There are a lot of different ways to find a school that is just right for your presentation. The simplest is to contact your child's school to volunteer to speak to at career day or to a class. But there are alternatives to this approach. Read Getting the Gig for ideas on schools.
This is another important tool for managing nerves. Find out as much about your audience and your venue as you can before you get there. Ask the teacher:
To make sure your presentation goes smoothly, decide in advance what you're going to say and how you're going to say it. Identify a few key messages (see the What to Say section for each grade/age level for ideas) and make a written list of talking points on a sheet of paper or note cards. Or use one of the PowerPoint presentations we've provided in the Resource Materials.
You'll find age-appropriate materials on the level-specific pages in the Resource Materials area of this site. If you want to add material and aren't sure whether it's right for your audience, you may be able to check its grade level with your word-processing program. In Microsoft Word, choose Tools – Options – Spelling & Grammar, and check the boxes for Check Grammar with Spelling and Show Readability Statistics. When the spelling check is complete, Word will display a grade level for your text. For more on this feature of Word, check the Help Index under Readability.
Many speakers make the mistake of trying to fit too much material in the time allotted. One rule of thumb is 100-125 words per minute, but be sure to make allowances for questions and interactive exercises. To be sure your presentation is the right length, read it aloud at least once to make sure it goes smoothly and fits in the time available.
When you come into the classroom, remember that you're giving the students a break from their routine, and they're likely to be excited about it. You should have their full attention; take advantage of it. The classroom teacher will usually give you free rein and only step in if you need help.

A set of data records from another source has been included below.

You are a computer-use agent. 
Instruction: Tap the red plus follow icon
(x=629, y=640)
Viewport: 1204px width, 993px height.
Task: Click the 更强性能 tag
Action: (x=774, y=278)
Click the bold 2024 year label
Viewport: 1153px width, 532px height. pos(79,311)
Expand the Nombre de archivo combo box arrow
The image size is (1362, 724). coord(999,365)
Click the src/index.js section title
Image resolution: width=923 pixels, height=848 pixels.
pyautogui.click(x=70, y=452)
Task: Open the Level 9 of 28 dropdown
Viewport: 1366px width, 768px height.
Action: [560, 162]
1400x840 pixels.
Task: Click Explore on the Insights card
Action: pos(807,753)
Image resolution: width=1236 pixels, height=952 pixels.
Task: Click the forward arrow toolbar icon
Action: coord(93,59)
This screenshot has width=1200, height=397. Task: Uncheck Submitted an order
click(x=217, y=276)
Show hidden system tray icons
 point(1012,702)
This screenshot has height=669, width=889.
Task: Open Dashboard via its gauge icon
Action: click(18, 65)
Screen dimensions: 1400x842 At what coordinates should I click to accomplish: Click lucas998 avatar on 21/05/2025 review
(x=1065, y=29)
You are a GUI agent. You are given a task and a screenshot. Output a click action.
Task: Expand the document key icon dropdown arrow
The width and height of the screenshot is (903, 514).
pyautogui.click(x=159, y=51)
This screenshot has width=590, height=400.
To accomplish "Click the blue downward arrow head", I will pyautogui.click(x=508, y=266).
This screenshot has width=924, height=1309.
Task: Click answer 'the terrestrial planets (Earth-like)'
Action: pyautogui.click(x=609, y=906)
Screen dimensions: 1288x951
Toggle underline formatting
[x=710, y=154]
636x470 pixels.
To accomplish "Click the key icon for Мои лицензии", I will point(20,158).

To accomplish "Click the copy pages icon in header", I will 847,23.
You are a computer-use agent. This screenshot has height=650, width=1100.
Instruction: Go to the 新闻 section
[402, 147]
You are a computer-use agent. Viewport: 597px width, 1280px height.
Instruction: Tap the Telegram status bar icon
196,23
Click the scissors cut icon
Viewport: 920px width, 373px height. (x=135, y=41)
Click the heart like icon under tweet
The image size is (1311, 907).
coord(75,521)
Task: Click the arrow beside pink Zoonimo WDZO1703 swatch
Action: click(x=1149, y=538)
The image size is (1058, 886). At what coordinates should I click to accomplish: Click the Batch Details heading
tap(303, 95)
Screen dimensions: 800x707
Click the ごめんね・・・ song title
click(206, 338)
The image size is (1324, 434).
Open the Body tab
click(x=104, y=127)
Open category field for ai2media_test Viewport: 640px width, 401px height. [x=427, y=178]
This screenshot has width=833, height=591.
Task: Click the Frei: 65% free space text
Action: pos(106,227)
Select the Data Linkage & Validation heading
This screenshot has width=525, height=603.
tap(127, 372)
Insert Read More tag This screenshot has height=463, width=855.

If your audience is responding well to a particular topic, give it more time if you can. Skip over material that's obviously falling flat. Allow time for spontaneous questions and answers, but move on if you think the conversation is veering dangerously off topic. Be polite but decisive: Good. Let's save the rest of the questions for later, because right now I'm going to talk to you about ...
Get familiar enough with your material to know what you'll cut if you have less time than you anticipated. Reshuffle your index cards or box off areas of text on paper. Bring overhead transparencies of your PowerPoint presentation in case something goes wrong with your laptop or the school’s projector.
Handing out prizes for intelligent or entertaining answers will keep your session lively regardless of age level. See the grade-specific pages for ideas.
The materials provided on these pages will equip you to answer many common questions, but don't worry if you get one you can't answer. "I don't know" is a perfectly good answer. "I'll find out and let you know" is an even better one. Get contact information from the teacher and follow up as soon as you can, or point the kids towards a resource that will give them the information they need.